Work request: Among the entries below, one line contains "Click the Deploy play triangle icon" and another contains "Task: Click the Simple Social Icons widget". Transcribe those two lines and every line between them, exactly.

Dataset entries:
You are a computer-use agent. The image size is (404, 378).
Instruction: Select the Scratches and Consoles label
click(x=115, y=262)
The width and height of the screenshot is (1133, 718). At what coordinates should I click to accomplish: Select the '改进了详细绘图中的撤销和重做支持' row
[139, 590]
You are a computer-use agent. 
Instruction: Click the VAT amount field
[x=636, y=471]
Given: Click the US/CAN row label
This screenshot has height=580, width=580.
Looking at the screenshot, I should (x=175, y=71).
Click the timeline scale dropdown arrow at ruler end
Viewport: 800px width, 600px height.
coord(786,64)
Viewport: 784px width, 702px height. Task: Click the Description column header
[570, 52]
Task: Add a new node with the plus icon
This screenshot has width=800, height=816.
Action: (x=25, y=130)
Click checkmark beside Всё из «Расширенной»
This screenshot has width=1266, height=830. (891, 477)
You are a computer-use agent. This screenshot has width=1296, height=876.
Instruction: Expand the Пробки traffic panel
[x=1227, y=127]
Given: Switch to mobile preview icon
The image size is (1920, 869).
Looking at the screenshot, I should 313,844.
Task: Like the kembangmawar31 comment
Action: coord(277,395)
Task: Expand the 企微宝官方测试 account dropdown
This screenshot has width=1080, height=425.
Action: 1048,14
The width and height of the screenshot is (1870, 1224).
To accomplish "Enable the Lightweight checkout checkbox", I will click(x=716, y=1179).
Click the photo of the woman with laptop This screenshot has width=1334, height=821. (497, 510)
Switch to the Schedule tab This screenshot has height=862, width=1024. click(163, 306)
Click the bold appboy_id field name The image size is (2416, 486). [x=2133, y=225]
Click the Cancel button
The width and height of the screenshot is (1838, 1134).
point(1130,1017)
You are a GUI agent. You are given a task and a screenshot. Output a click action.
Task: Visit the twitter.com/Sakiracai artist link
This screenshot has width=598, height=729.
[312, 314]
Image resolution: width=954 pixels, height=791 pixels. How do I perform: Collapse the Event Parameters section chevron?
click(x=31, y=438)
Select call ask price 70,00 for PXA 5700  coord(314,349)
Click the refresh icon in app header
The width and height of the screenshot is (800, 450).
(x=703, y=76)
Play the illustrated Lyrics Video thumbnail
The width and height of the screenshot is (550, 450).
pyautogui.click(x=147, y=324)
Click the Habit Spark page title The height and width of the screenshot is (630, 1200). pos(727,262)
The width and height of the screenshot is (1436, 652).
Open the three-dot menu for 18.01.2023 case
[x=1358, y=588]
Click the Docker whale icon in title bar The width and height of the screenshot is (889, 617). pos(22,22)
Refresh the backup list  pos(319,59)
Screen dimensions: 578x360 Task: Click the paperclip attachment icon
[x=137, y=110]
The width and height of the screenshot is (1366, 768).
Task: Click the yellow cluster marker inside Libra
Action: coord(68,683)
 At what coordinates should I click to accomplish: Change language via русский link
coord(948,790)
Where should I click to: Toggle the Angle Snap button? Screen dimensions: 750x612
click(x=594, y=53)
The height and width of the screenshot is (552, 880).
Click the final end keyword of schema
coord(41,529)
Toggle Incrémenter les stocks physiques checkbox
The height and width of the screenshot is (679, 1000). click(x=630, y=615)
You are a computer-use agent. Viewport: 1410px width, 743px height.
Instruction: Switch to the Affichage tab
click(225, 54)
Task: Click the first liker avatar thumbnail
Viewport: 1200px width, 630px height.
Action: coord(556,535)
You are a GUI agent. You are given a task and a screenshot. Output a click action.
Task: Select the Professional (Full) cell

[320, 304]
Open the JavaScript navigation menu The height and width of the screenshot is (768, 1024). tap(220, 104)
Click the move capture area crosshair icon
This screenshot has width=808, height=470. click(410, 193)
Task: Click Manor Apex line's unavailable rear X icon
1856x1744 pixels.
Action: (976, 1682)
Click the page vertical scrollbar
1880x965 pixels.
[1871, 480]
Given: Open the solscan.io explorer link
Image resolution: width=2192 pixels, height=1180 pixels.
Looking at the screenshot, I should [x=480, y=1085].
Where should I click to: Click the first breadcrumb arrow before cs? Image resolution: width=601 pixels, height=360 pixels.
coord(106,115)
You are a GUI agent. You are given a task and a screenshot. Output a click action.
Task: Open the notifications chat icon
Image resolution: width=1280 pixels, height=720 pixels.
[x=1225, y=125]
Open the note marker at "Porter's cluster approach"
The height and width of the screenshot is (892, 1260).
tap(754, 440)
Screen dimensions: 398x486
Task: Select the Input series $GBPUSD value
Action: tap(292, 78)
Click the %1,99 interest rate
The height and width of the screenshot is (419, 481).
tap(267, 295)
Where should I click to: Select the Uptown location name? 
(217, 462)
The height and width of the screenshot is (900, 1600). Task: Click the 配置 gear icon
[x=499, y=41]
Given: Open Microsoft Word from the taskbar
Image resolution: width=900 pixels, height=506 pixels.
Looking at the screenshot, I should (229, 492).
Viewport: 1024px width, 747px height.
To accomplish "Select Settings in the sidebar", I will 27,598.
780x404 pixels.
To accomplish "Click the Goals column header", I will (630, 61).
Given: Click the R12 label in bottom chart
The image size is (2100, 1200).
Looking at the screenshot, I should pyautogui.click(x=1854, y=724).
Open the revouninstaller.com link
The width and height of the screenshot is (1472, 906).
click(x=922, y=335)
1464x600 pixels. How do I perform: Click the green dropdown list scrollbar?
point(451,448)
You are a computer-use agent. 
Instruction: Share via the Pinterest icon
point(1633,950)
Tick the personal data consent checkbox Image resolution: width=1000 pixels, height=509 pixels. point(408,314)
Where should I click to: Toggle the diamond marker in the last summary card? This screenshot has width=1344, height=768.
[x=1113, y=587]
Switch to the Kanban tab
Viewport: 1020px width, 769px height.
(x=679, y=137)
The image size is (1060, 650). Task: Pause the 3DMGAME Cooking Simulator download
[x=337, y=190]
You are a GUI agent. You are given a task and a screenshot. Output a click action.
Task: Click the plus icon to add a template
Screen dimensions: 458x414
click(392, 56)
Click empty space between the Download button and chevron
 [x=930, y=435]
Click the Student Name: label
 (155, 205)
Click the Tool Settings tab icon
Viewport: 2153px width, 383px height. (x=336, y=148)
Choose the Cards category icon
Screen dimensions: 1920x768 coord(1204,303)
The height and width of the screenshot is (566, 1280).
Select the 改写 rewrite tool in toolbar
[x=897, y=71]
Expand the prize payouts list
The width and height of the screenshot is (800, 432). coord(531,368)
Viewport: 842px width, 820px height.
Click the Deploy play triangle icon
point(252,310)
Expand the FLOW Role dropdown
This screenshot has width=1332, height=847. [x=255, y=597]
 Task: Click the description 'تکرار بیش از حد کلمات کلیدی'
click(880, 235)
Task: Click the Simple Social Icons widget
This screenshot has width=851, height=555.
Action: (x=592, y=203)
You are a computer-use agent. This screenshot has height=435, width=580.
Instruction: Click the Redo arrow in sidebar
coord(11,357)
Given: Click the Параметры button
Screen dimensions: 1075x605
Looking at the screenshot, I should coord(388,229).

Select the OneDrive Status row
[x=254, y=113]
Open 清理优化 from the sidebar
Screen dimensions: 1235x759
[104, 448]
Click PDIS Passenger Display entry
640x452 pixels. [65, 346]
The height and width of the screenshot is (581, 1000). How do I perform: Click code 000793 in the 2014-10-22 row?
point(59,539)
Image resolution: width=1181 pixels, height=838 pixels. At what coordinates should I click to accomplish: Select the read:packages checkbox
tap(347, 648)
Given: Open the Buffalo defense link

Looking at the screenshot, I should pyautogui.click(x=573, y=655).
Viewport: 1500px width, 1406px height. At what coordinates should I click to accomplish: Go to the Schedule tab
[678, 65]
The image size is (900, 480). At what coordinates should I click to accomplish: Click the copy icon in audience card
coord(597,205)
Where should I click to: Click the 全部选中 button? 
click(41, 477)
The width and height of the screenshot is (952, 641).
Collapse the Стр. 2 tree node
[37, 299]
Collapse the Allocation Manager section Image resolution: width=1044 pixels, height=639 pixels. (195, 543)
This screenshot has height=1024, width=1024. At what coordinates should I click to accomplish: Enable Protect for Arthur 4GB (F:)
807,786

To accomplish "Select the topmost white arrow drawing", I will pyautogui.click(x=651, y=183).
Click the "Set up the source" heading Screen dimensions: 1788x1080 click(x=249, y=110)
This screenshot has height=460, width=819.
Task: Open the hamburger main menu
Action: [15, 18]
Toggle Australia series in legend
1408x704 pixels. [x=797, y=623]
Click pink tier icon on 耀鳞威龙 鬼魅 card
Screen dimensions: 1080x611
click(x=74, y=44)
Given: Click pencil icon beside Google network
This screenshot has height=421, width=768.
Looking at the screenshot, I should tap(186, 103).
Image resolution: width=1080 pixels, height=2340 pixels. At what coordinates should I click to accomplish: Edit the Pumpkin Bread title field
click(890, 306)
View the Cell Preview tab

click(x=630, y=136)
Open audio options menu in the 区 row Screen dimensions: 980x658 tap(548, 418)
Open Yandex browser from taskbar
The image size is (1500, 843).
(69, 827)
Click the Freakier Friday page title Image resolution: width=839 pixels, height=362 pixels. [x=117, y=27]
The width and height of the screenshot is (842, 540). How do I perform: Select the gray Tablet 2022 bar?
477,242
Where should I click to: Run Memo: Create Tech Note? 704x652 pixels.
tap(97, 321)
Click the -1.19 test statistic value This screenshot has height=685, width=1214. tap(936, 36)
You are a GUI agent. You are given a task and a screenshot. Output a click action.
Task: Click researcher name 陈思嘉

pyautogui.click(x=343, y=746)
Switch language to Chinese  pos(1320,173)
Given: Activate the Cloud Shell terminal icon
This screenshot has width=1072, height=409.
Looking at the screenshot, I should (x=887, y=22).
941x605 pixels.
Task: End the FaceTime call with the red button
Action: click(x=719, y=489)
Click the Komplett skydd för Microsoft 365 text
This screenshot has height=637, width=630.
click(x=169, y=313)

Task answer:
Click the Deploy play triangle icon
point(252,310)
Expand the FLOW Role dropdown
This screenshot has width=1332, height=847. [x=255, y=597]
 Task: Click the description 'تکرار بیش از حد کلمات کلیدی'
click(880, 235)
Task: Click the Simple Social Icons widget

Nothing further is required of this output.